Lucky to pick up silent cancer
Helen Clark. Picture: Nic Ellis/The West Australian

Having a burst ovarian cyst was traumatic but it probably saved the life of Perth nurse Helen Clark after it led to a routine check that discovered cancer.

Luckily her ovarian cancer was not advanced, unlike most cases of the disease which are picked up late when the prognosis is poor.

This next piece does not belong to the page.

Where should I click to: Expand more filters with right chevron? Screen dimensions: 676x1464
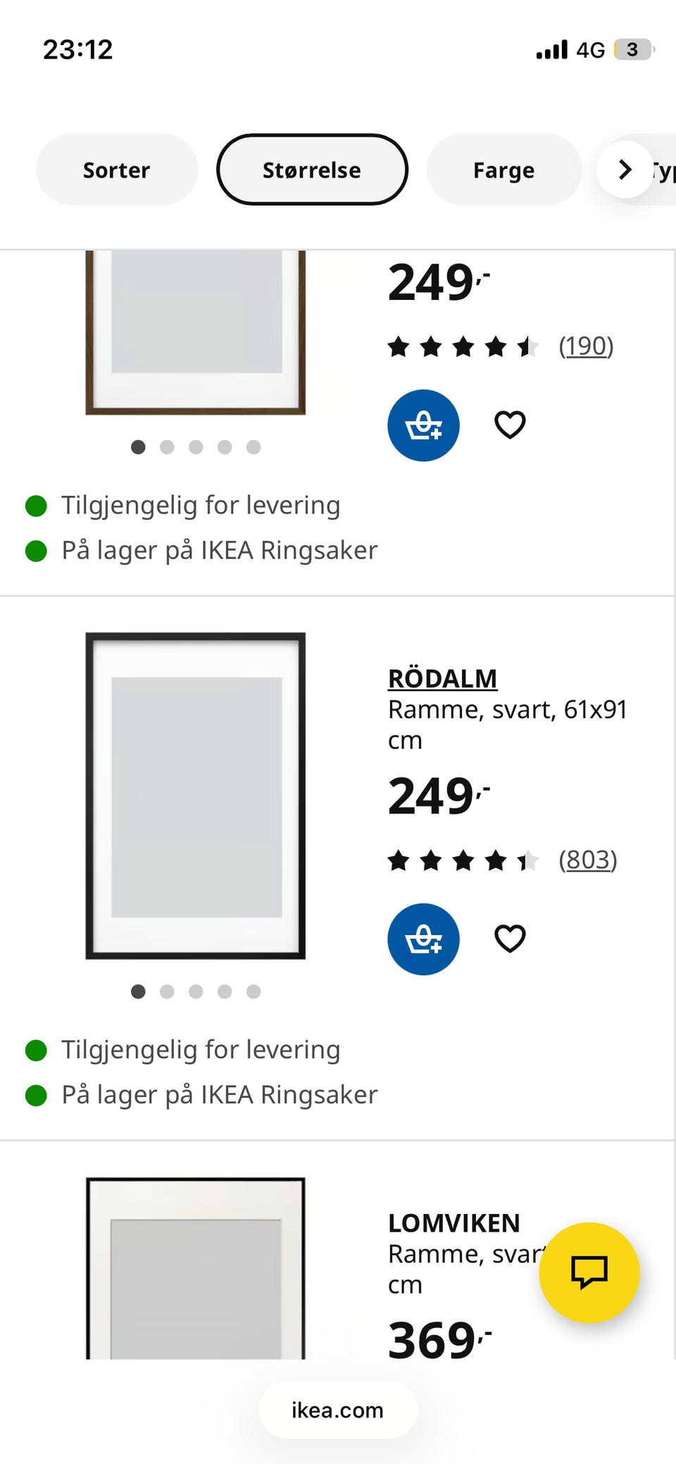pyautogui.click(x=624, y=170)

Often called the silent women's disease, ovarian cancer has vague symptoms that can be confused with indigestion and period pain. The most common symptoms are abdominal or pelvic pain, increased abdominal size or persistent bloating, the need to go to the toilet often and a full feeling when eating.

"As a nurse and fitness instructor, I considered myself to be fairly in touch with my body but even I made the mistake of thinking that bloating and abdominal pain was something like my appendix," Ms Clark said.

"It didn't even cross my mind that it would be cancer but what turned out to be a burst ovarian cyst was then stage one ovarian cancer.

"I could see how easily my cancer could have been left until it was too late."

Now fully recovered after surgery and chemotherapy, the 52-year-old is helping to raise awareness about today's World Ovarian Cancer Day, including the recently established Ladybird Foundation which is supporting the Women and Infants Research Foundation's gynaecological cancer research.